The big city streets of London are well behind me now. Having been in the town of Weymouth for the past two or so weeks has been quite a change of gears indeed. As a matter of fact, I’ve been changing gears on a car I bought for a friend. Thinking it would be tough to find a used car that fit all his requirements at a certain price range. I didn’t let the task seem overwhelming and slipped into that groove I have experienced many times in my life. I remembered back to eighteen months ago trying to find our RV, Janey-Rae, for our epic journey across America. I almost let the job at hand back then seem daunting, but after I relaxed into it and decided to enjoy the journey of finding the right camping car, Janey-Rae, nearly came up and bit me on the bum.

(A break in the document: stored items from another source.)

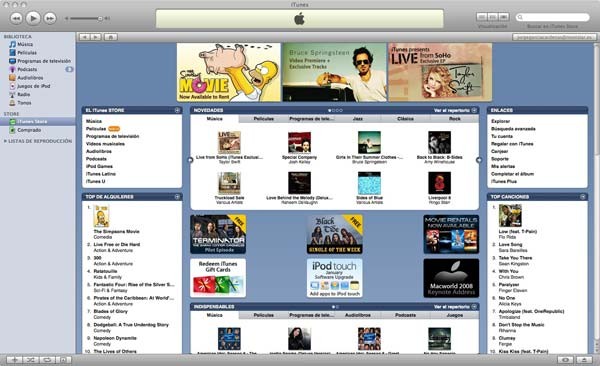The height and width of the screenshot is (366, 600).
Task: Click the Play button in the toolbar
Action: coord(33,18)
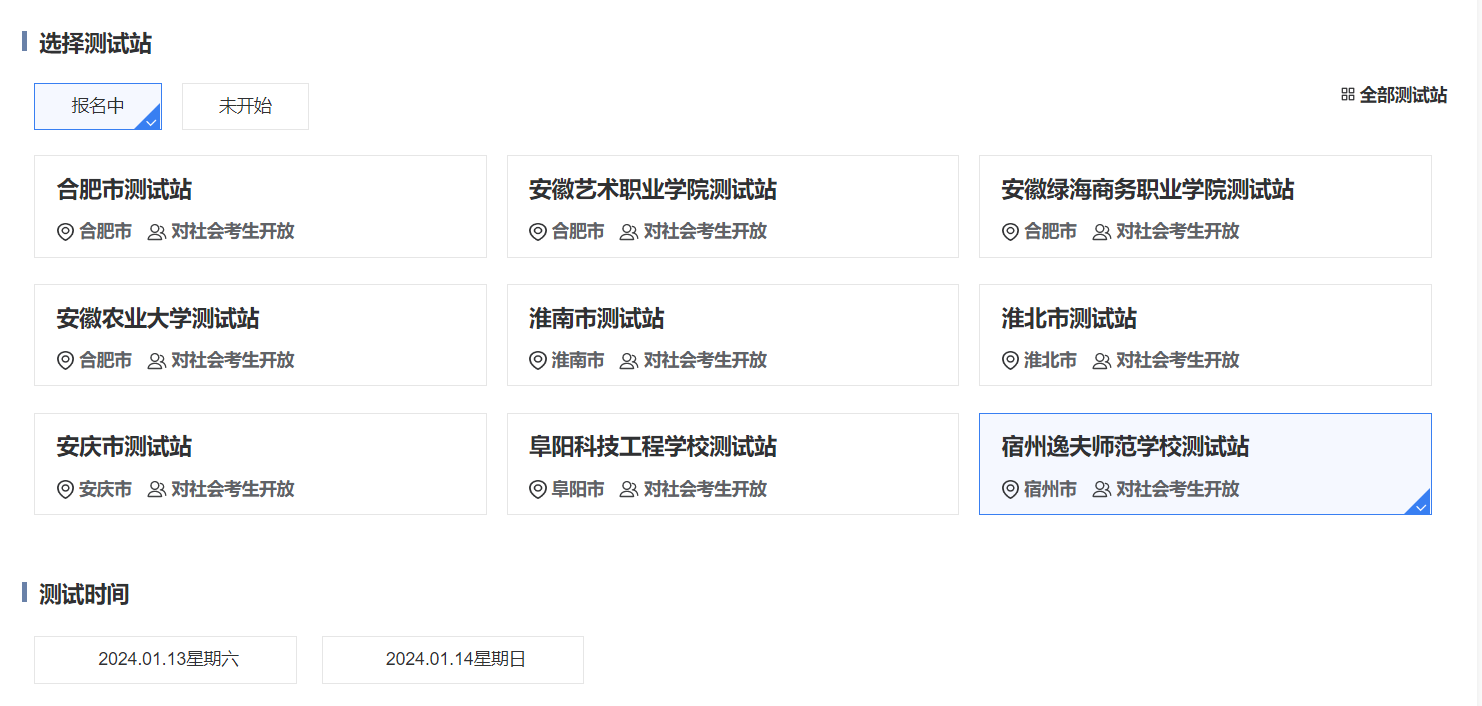The image size is (1482, 706).
Task: Pick the 合肥市测试站 title
Action: tap(124, 190)
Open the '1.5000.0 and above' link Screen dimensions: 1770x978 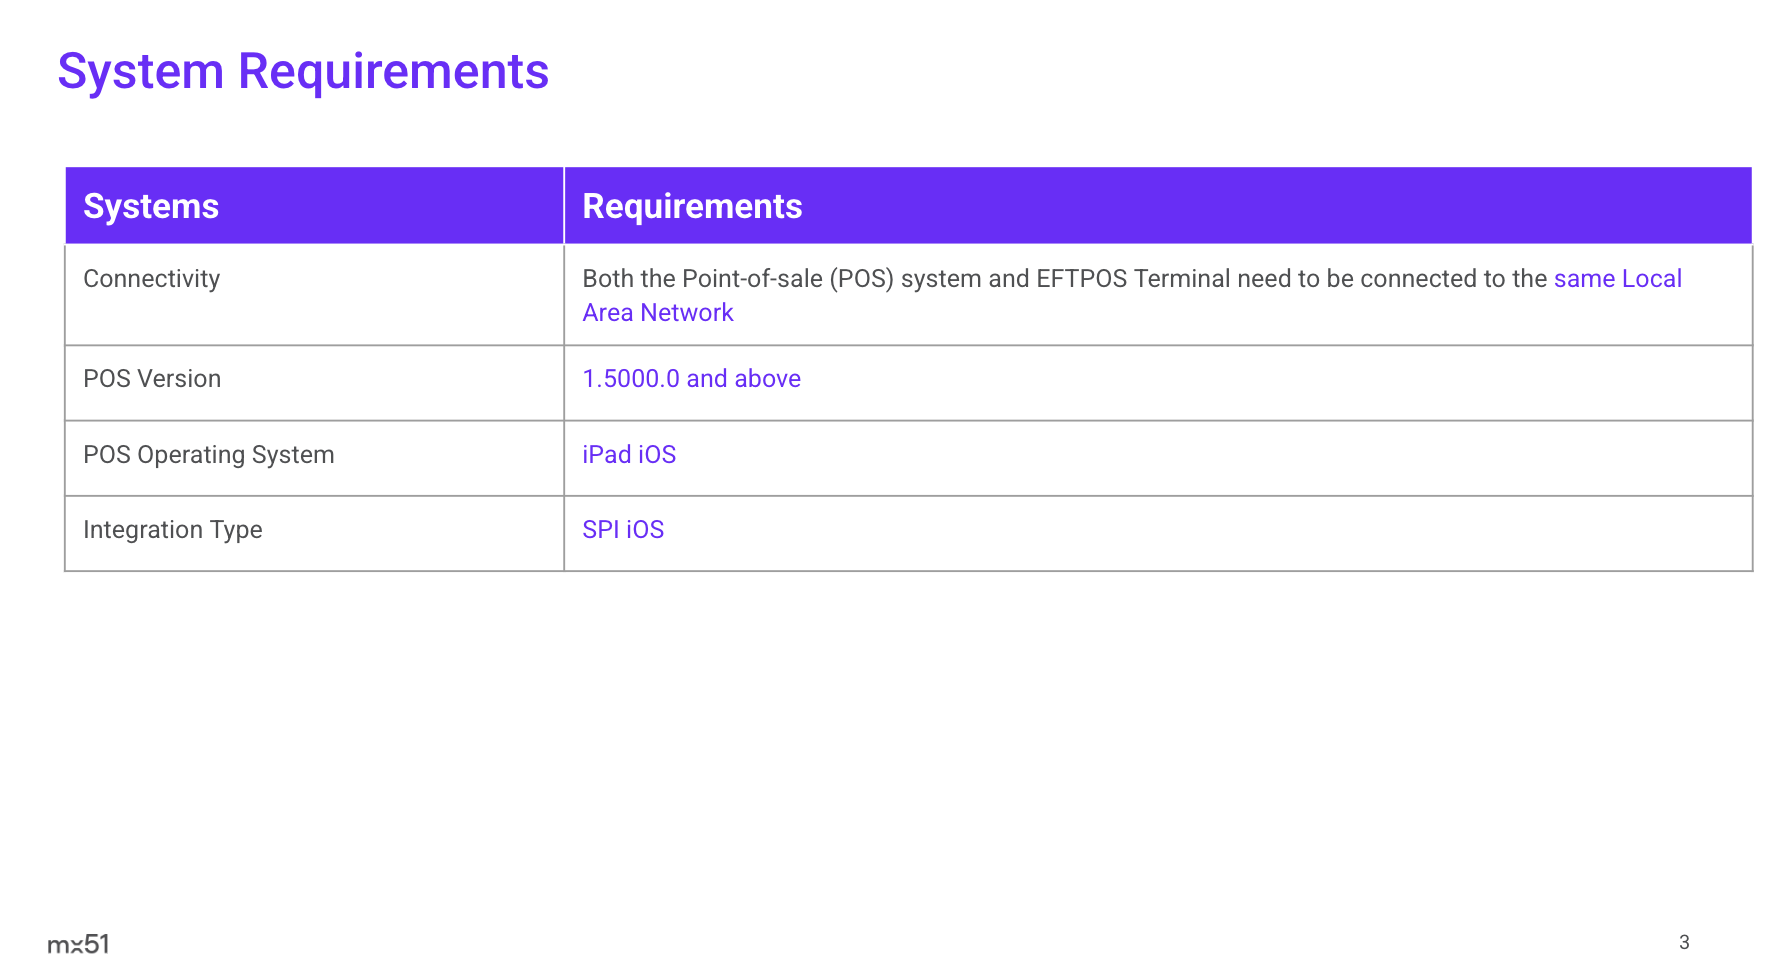(x=691, y=379)
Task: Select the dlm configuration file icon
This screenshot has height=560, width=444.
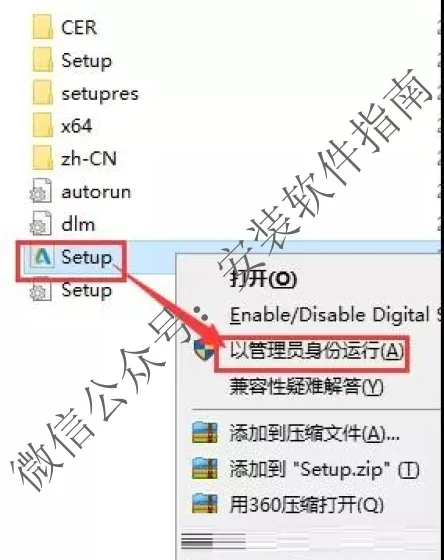Action: pyautogui.click(x=41, y=224)
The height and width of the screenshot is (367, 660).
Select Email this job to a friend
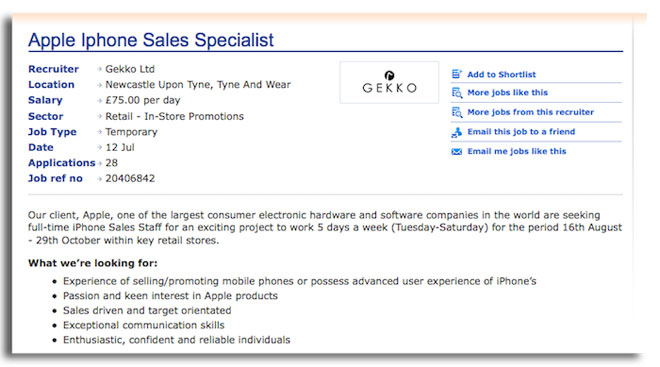521,132
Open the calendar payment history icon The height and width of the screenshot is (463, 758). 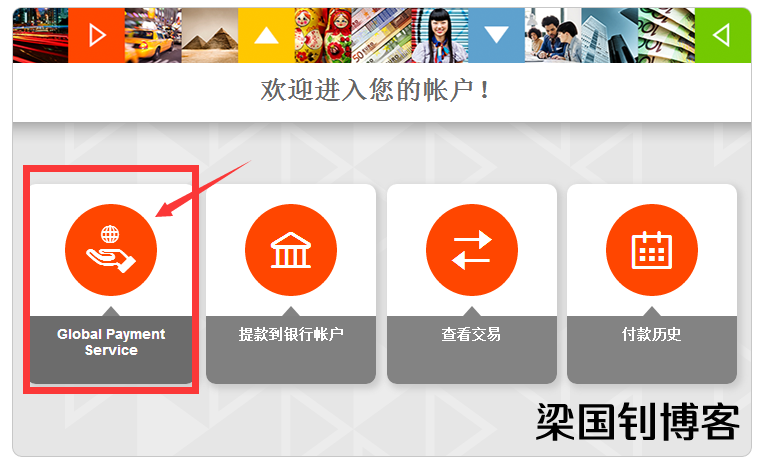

Ahh, kinda miss Janey-Rae and all the adventures!

Here in Weymouth, I let go of all the possible stress that could go with finding a used car with no means of transport myself, and took up the kind offer of my friend Steve. We drove around to a few lots in the pouring rain finding nothing that suited. We had a good laugh then found a possibility about 200 yards (meters) from the place I was staying. The price was perfect, but the wrong fuel and body type. Tempting all the same. More importantly I felt it was the universe nudging me saying, “Yoo hoo, don’t worry mate, we got your back!”


Just not perfect!

I made a phone call to someone else selling a car that fit the description of what I was looking for, ah bummer, sold. But wait, he was picking another one up the next day. As he was literally driving past the place I was house sitting on his way back, we exchanged numbers and the next afternoon he drove into the driveway with the perfect car, plus well under budget! Our test drive to the bank procured the funds, we arrived home to sign over the papers, and as Steve was coming by so we could go for a coffee in town with a friend, as soon as the last paper was signed we gave the car seller a lift to town where he then took the bus home. Wow, easy for all involved!


I do hope he likes it!

So what does this have to do with anything pertinent in the world? Nothing and everything. Britain is going through a tough time at the moment. Brexit and all its repercussions are being felt, some people are nervous and the future is a bit uncertain, but the feeling on the ground is still that same feeling I felt when I first walked into Weymouth twenty two years ago, friendliness coupled with that slight British conservatism I have grown fond of over the years.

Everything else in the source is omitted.